Este
2020 que se cierra hoy será recordado eternamente por varias
generaciones como el año de la cuarentena. La pandemia del Coronavirus
nos afectó fuertemente. Magallanes fue la región más azotada de todo el
país y más del 80% del año vivimos al interior de nuestros hogares. Por
primer vez en más de un siglo, nuestra Región de Magallanes y Antártica
Chilena se confinó. Ojalá a la brevedad podamos retomar nuestras vidas
de forma normal, pero con ello vendrán otras numerosas enfermedades
asociadas a lo que hemos vivido en los últimos diez meses.

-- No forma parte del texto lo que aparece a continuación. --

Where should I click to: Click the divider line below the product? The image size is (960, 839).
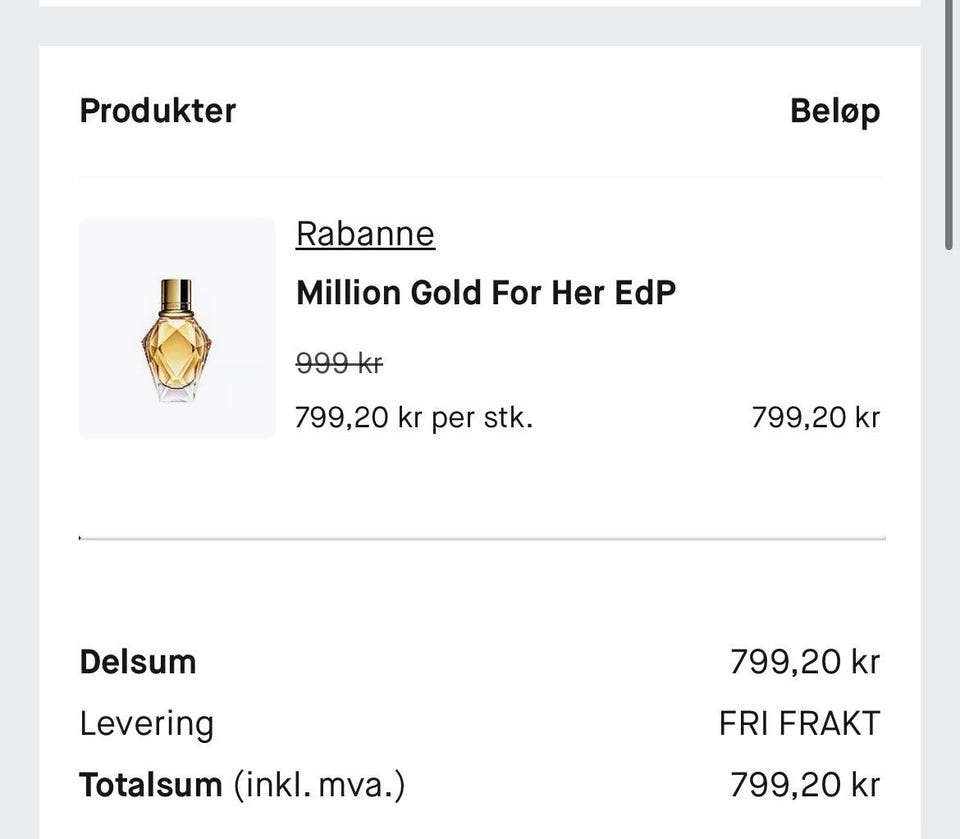tap(480, 538)
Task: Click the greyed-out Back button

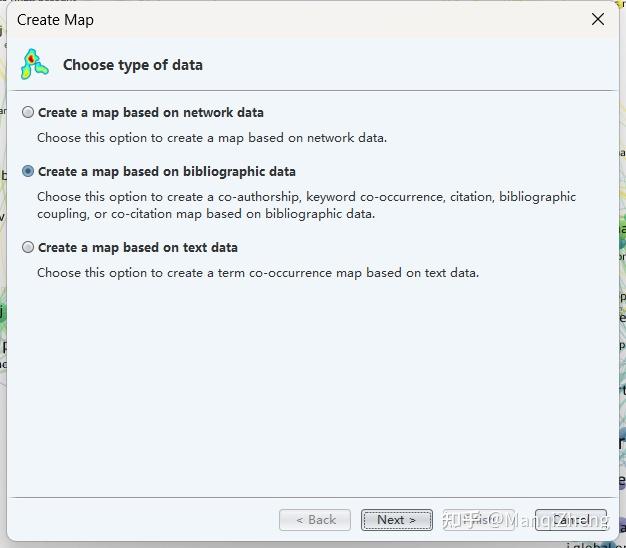Action: 315,520
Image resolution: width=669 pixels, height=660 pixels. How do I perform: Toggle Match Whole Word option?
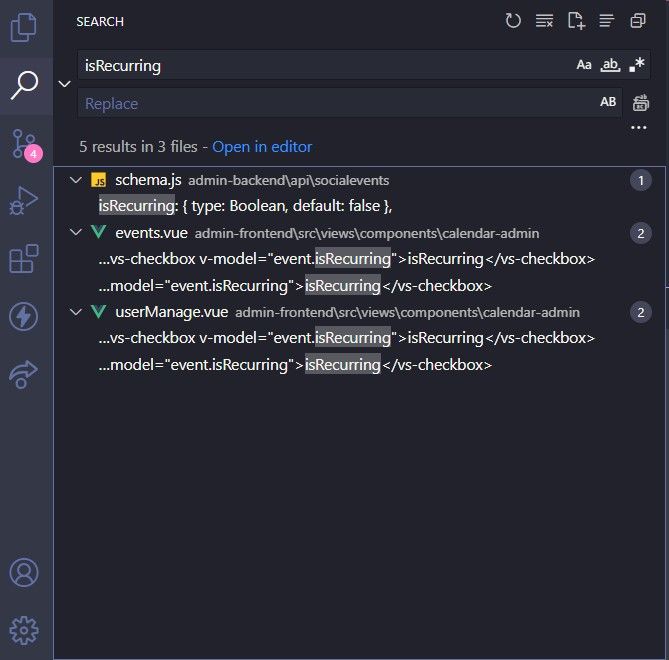tap(610, 65)
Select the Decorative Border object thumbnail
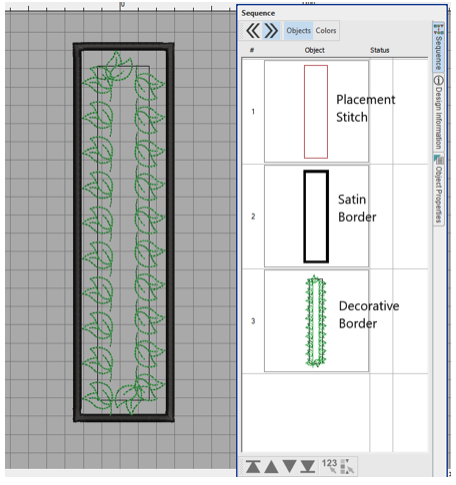 (316, 321)
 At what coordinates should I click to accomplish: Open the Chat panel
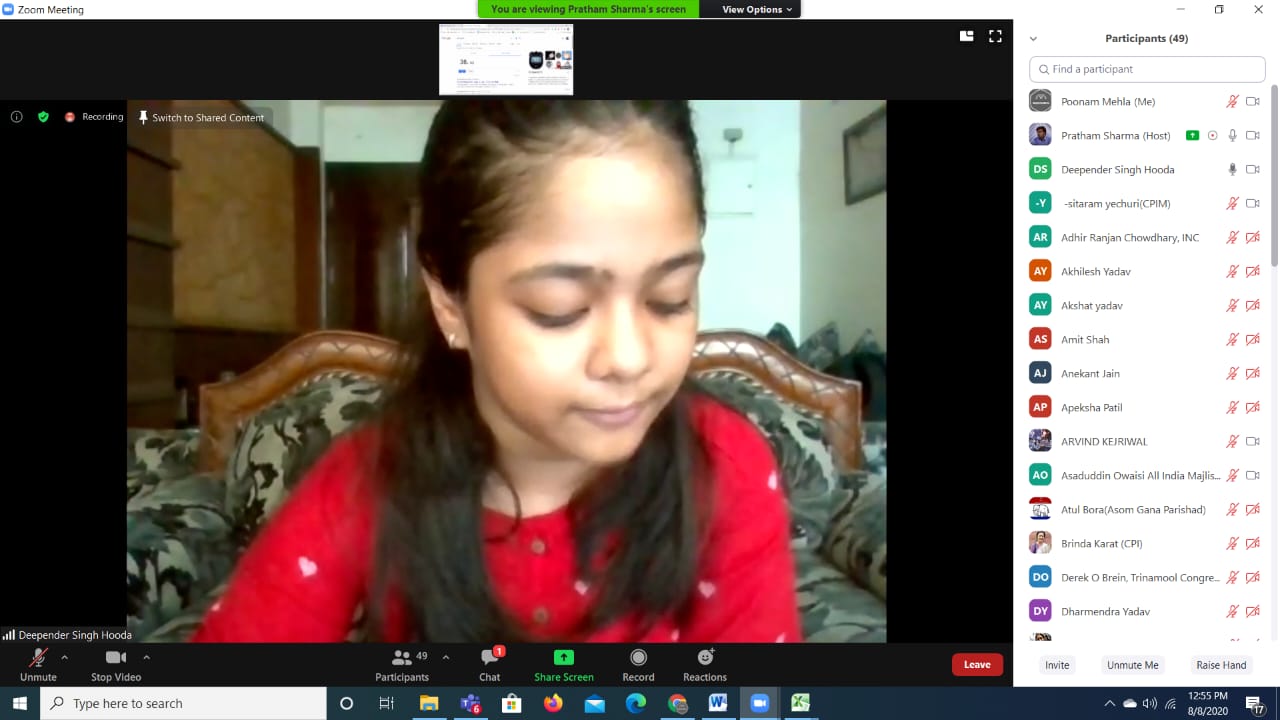(x=489, y=659)
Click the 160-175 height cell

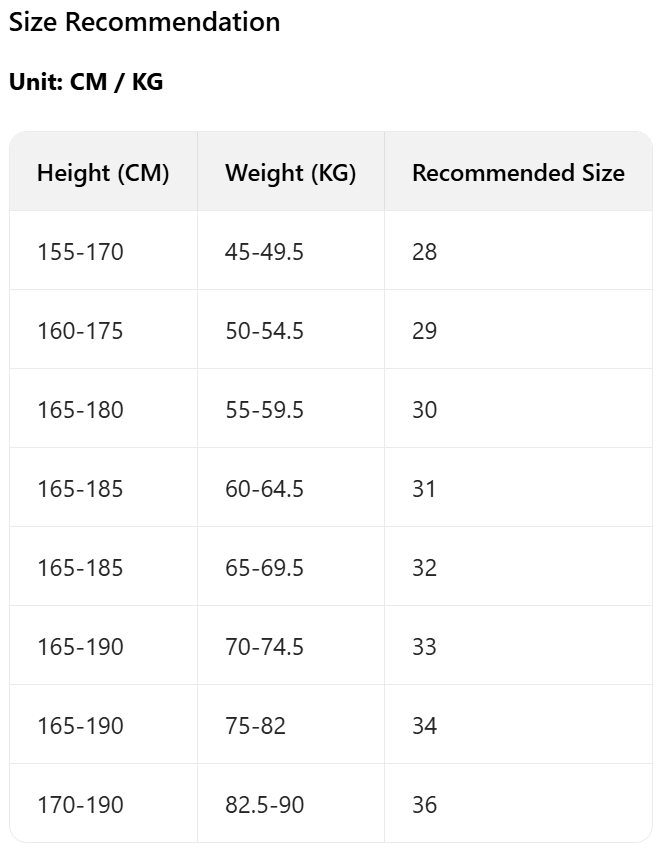coord(80,331)
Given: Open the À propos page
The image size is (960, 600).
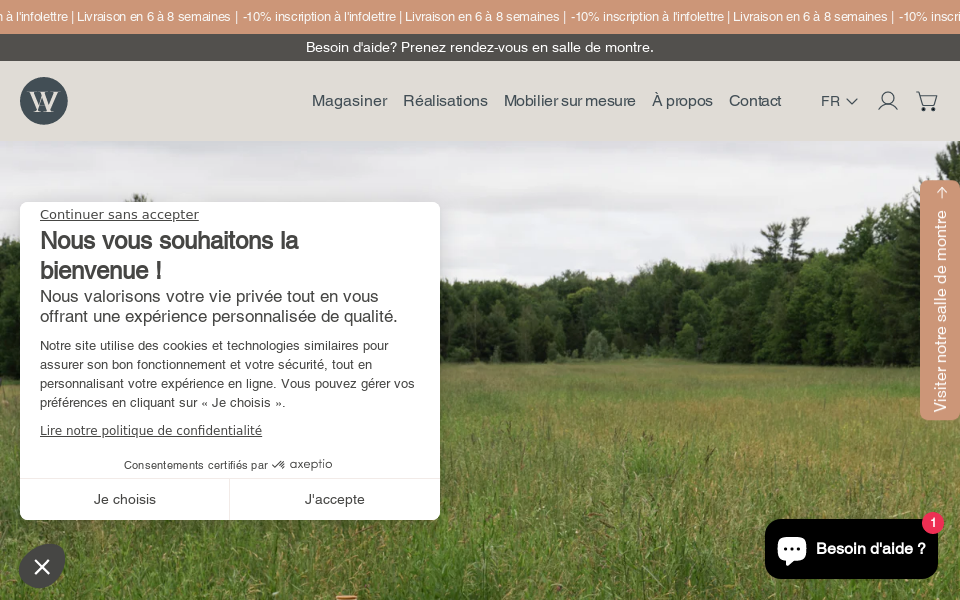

Las medidas
aplicadas esperemos que hayan dado resultado, pero creemos que es muy
necesario que a la brevedad el Gobierno, antes de que en Magallanes
entremos a una tercera ola -si es que salimos de esta segunda ola que
nos tiene encerrados desde agosto pasado- debe poner a disposición del
público los estudios que demuestran la utilidad de las cuarentenas
totales y toques de queda en disminuir contagios y muertos a causa del
Coronavirus en nuestro país. Sería muy interesante conocer si estos
estudios señalaran claramente que los beneficios de las cuarentenas u
otras medidas sanitarias, en términos de la salud pública concebida como un todo,
son mayores que los costos. Además, todos anhelamos saber si el daño
económico y social causado es menor con cuarentenas que con una política
de protección focalizada, ya no habría dudas de que las medidas de
encierro adoptadas este año han sido las correctas, al menos desde un
análisis costo-beneficio bien hecho, pues siempre quedará pendiente la
discusión sobre el grado en que el Estado puede afectar nuestros
derechos fundamentales para cuidarnos. En la Región de Magallanes y
Antártica Chilena hemos tenido una alta tasa de contagios y más de 220
muertes, pero también tenemos una región que se ha empobrecido y que los
efectos de esta pandemia siguen enfermando a todos nuestros habitantes.